Here is an extract from The Dawn of Everything (see previous post) that I feel at liberty to quote in full since Youtube programs of public discussions (see below) of the book show co-author David Wengrow reading this section in full to his audiences:

If there is a particular story we should be telling, a big question we should be asking of human history (instead of the ‘origins of social inequality’), is it precisely this: how did we find ourselves stuck in just one form of social reality, and how did relations based ultimately on violence and domination come to be normalized within it?

Franz Steiner

Perhaps the scholar who most closely approached this question in the last century was an anthropologist and poet named Franz Steiner, who died in 1952. Steiner led a fascinating if tragic life. A brilliant polymath born to a Jewish family in Bohemia, he later lived with an Arab family in Jerusalem until expelled by the British authorities, conducted fieldwork in the Carpathians and was twice forced by the Nazis to flee the continent, ending his career – ironically enough – in the south of England. Most of his immediate family were killed at Birkenau. Legend has it that he completed 800 pages of a monumental doctoral dissertation on the comparative sociology of slavery, only to have the suitcase containing his drafts and research notes stolen on a train. He was friends with, and a romantic rival to, Elias Canetti, another Jewish exile at Oxford and a successful suitor to the novelist Iris Murdoch – although two days after she’d accepted his proposal of marriage, Steiner died of a heart attack. He was forty-three.
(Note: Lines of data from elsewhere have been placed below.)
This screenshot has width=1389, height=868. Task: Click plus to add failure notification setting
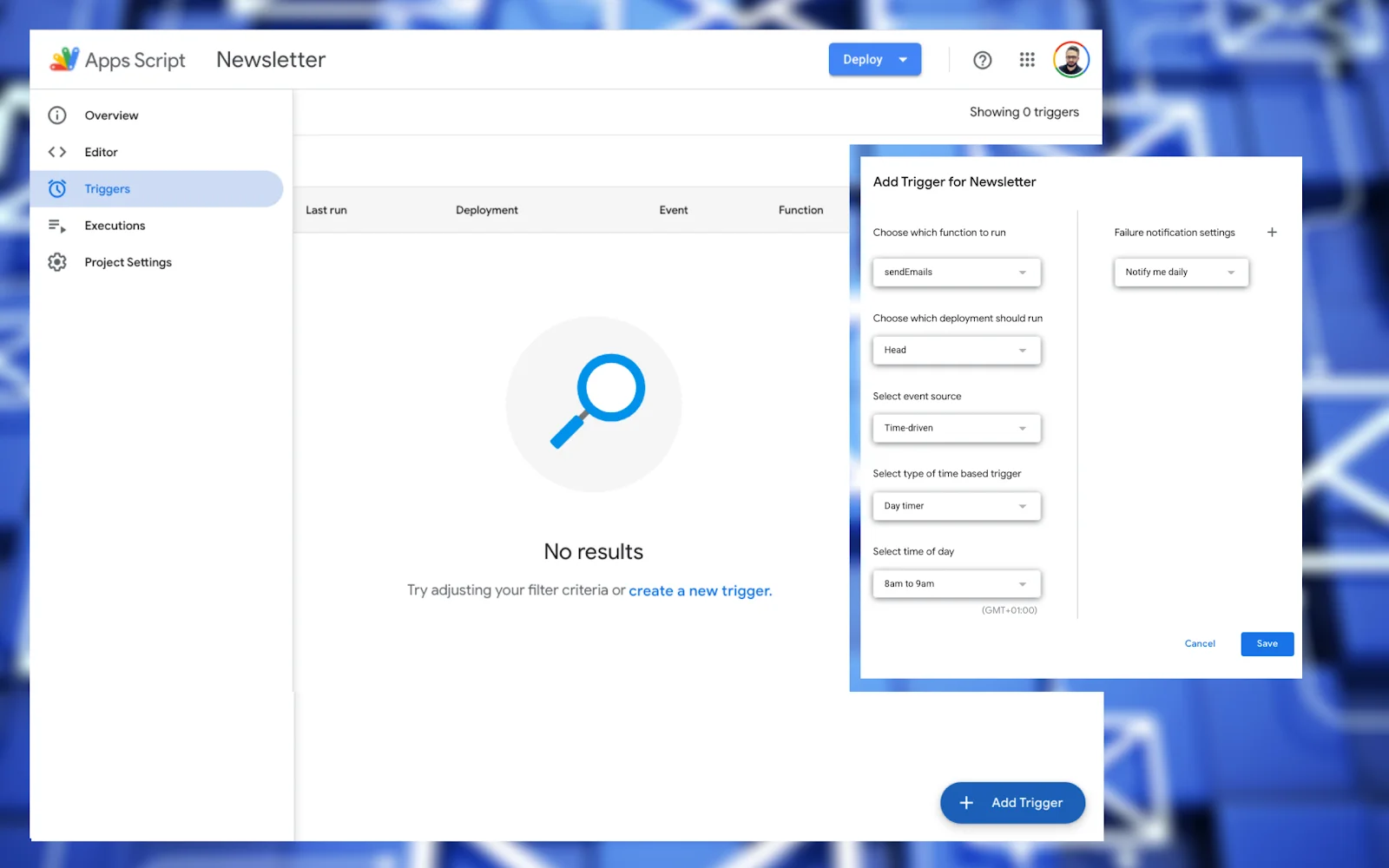point(1272,232)
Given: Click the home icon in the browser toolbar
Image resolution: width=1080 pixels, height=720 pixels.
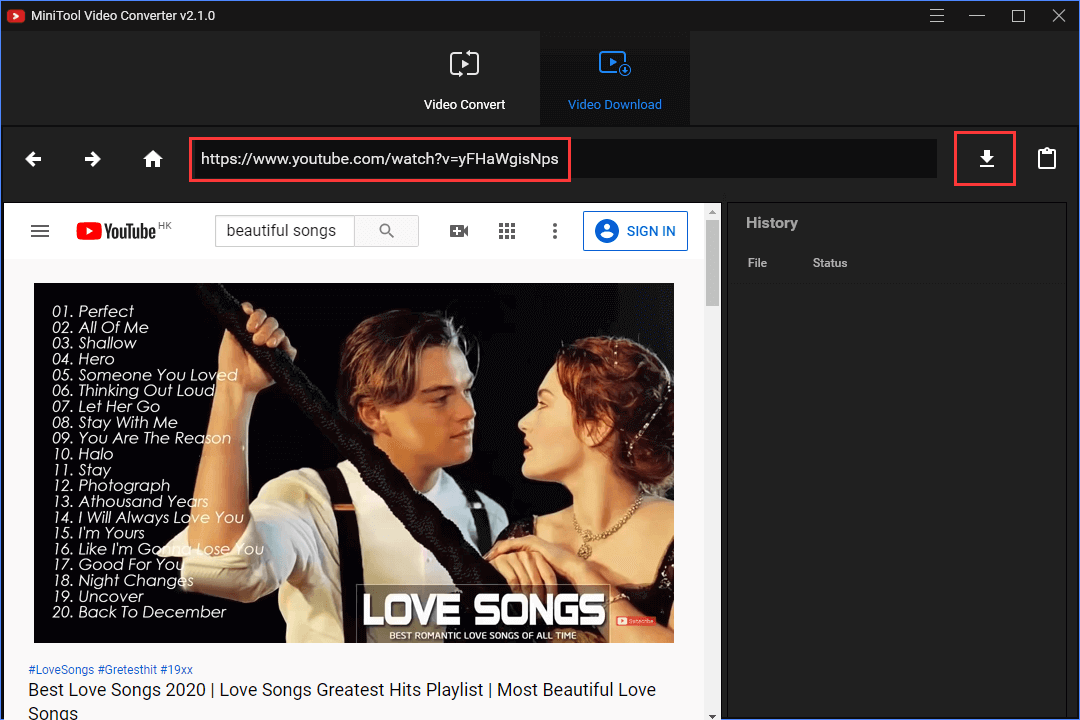Looking at the screenshot, I should tap(152, 158).
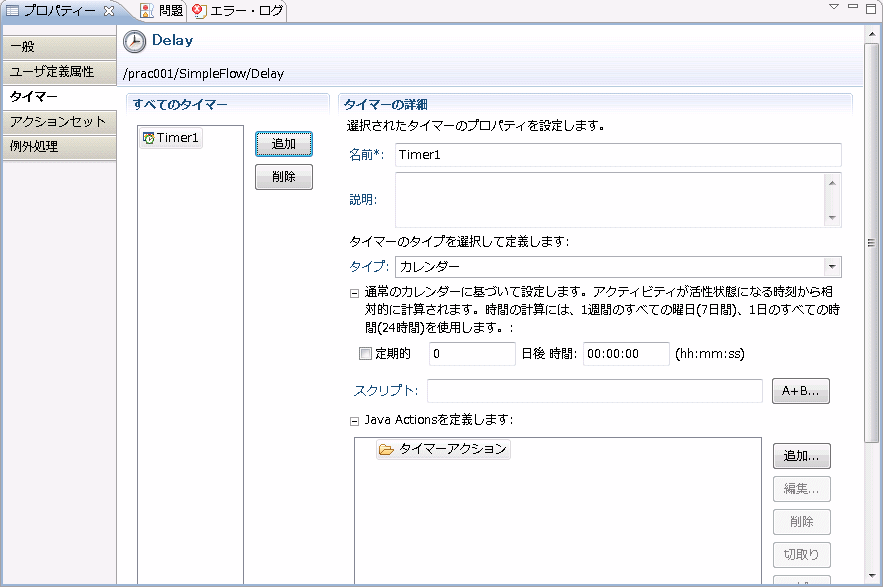
Task: Select the 一般 side tab
Action: coord(58,47)
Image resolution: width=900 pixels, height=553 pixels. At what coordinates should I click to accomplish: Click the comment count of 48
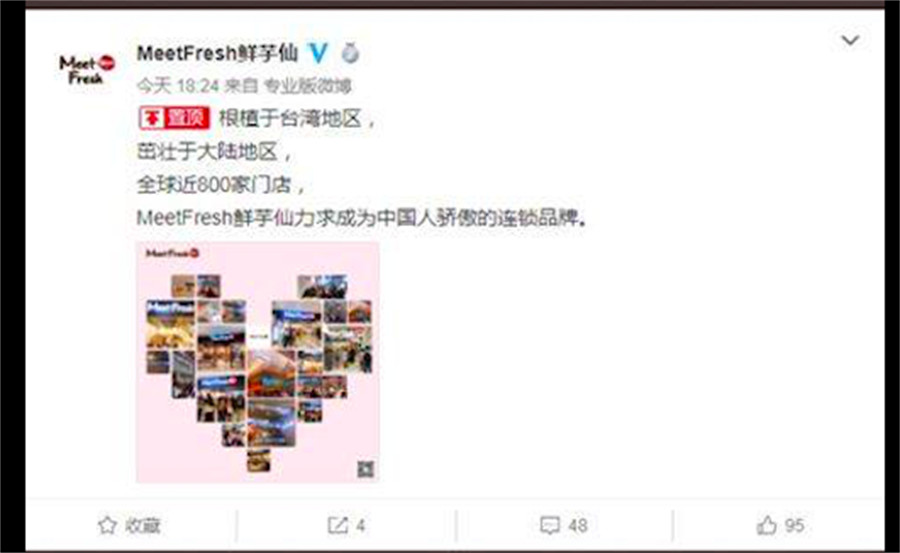[x=578, y=525]
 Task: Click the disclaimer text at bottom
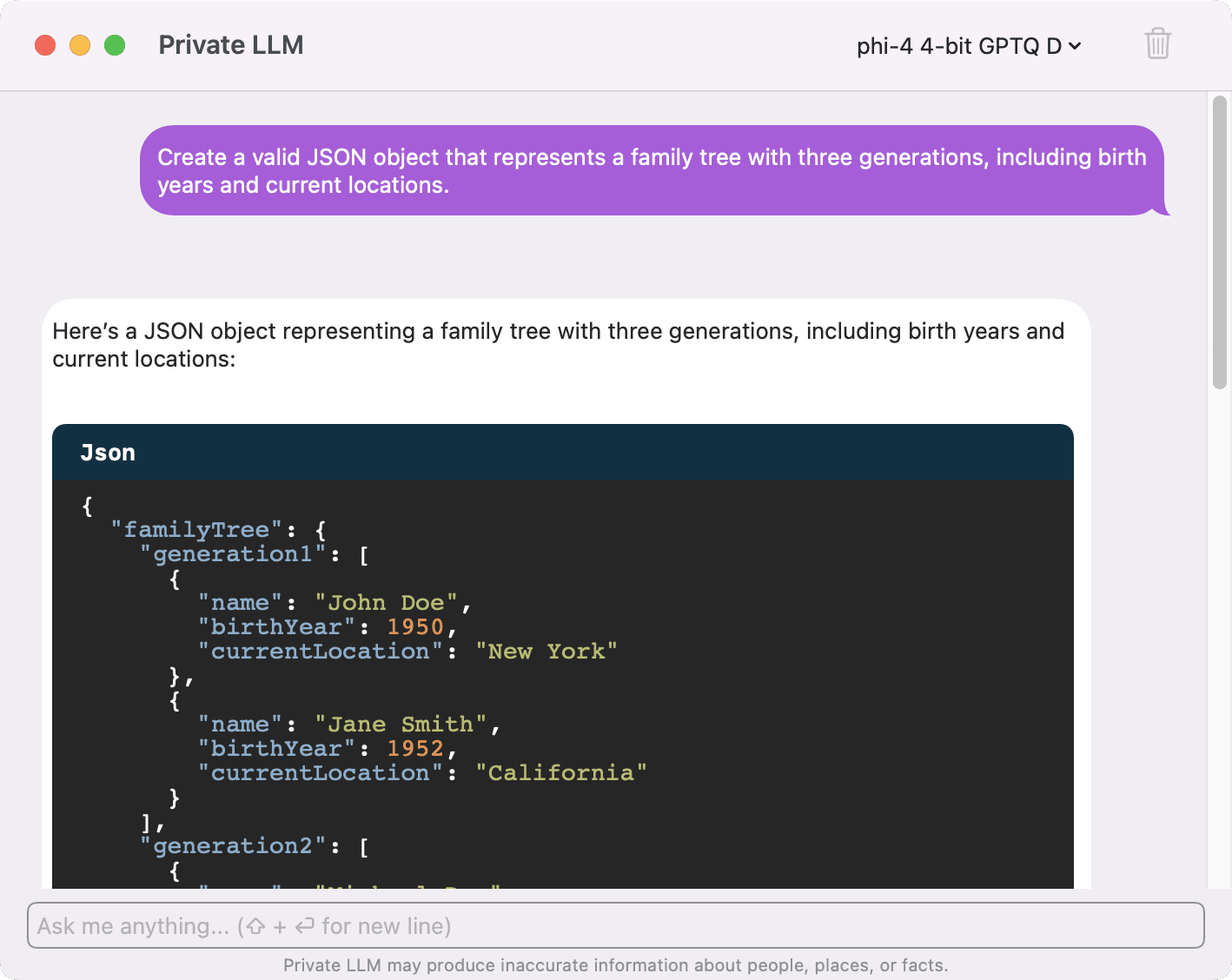616,964
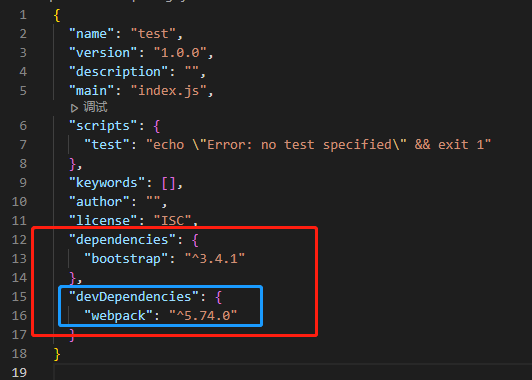Click the final closing yellow brace on line 18
Viewport: 532px width, 380px height.
[57, 354]
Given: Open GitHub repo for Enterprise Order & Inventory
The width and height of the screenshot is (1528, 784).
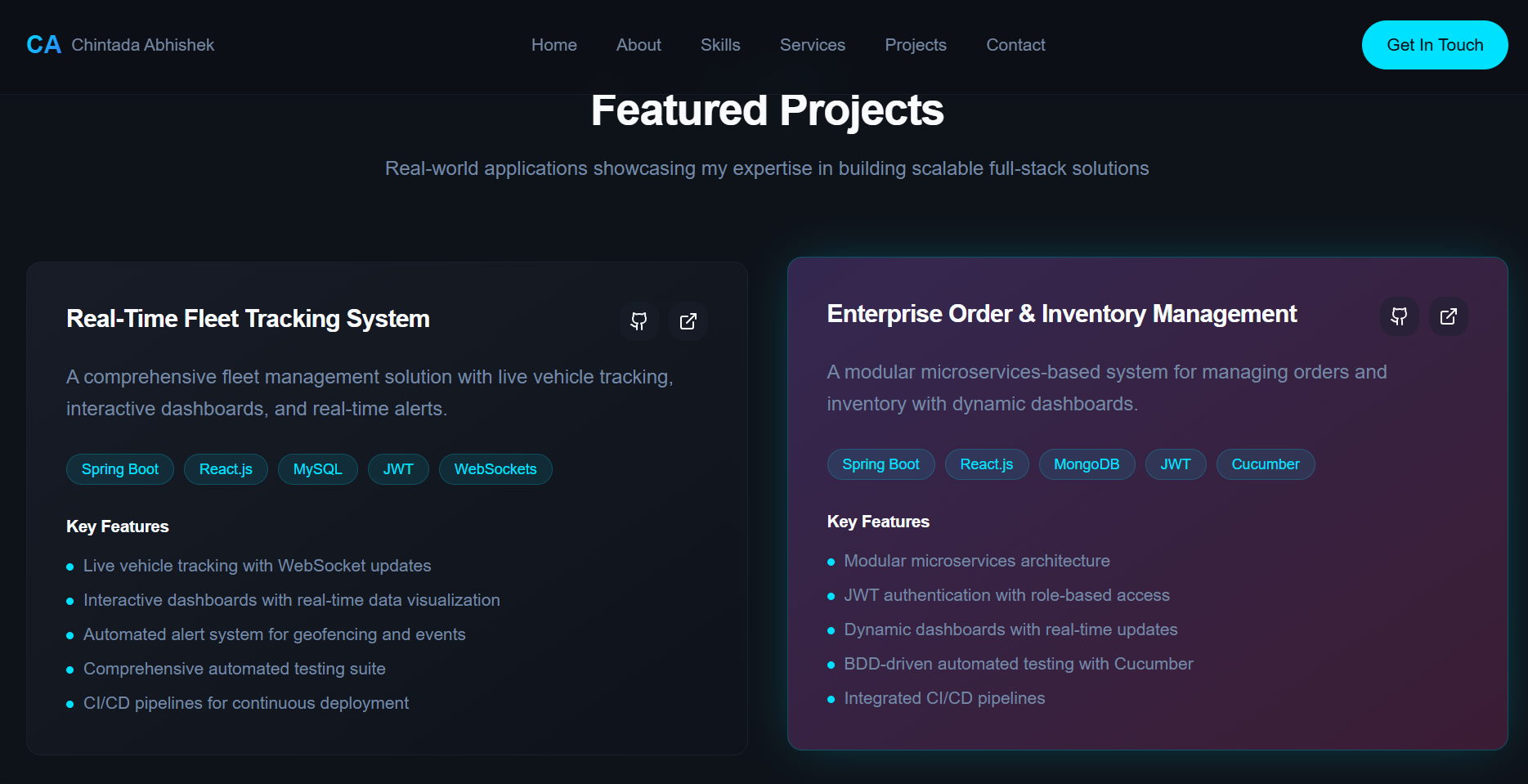Looking at the screenshot, I should (x=1399, y=316).
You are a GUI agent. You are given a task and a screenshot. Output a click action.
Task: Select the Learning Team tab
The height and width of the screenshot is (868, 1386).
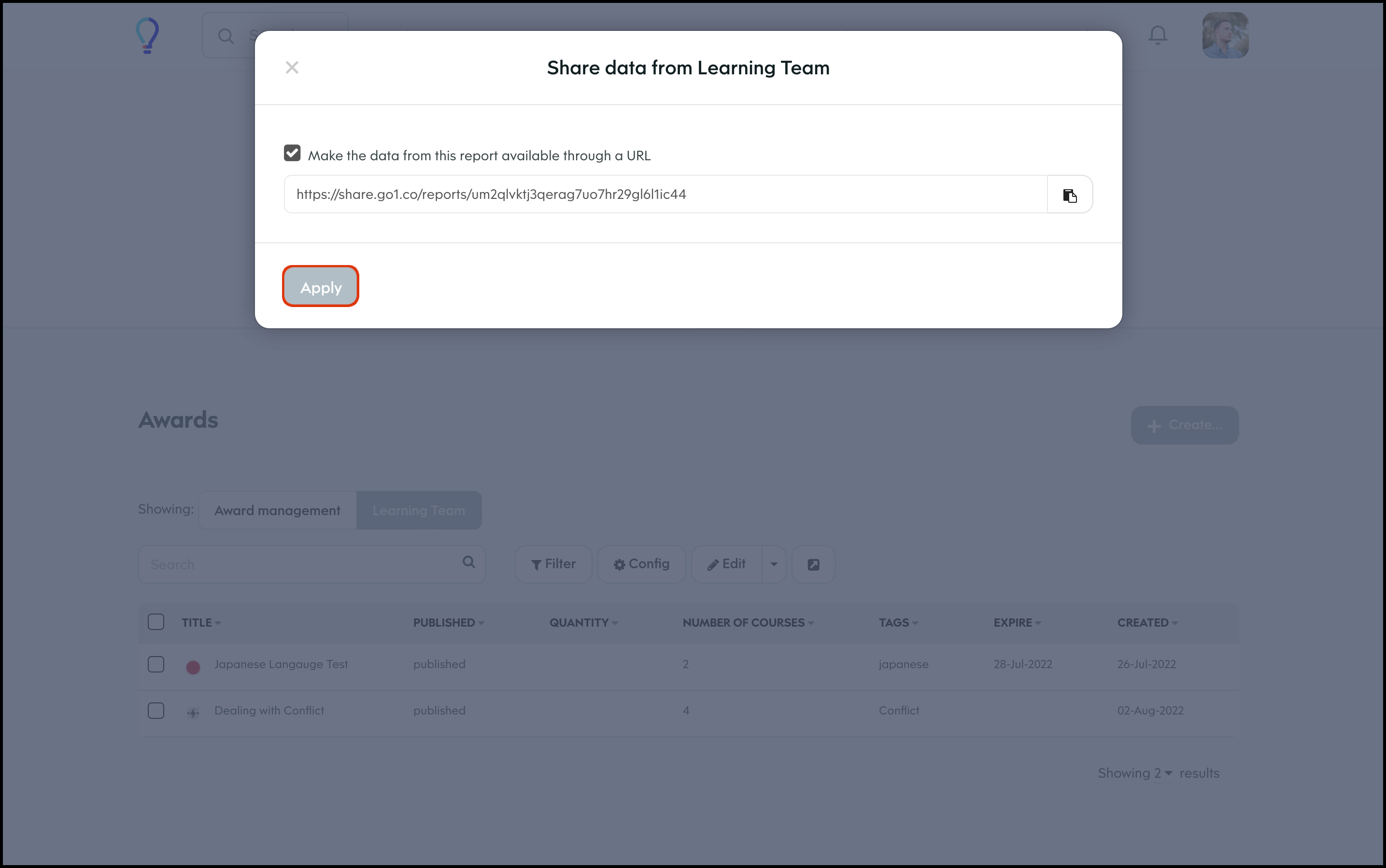[419, 510]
The shorter version of Steiner’s doctoral work, which does survive, focuses on what he calls ‘pre-servile institutions’. Poignantly, given his own life story, it is a study of what happens in different cultural and historical situations to people who become unmoored: those expelled from their clans for some debt or fault; castaways, criminals, runaways. It can be read as a history of how refugees such as himself were first welcomed, treated as almost sacred beings, then gradually degraded and exploited, again much like the women working in the Sumerian temple factories. In essence, the story told by Steiner appears to be precisely about the collapse of what we would term the first basic freedom (to move away or relocate), and how this paved the way for the loss of the second (the freedom to disobey). It also leads us back to a point we made earlier about the progressive division of the human social universe into smaller and smaller units, beginning with the appearance of ‘culture areas’ (a fascination of ethnologists in the central European tradition, in which Steiner first trained).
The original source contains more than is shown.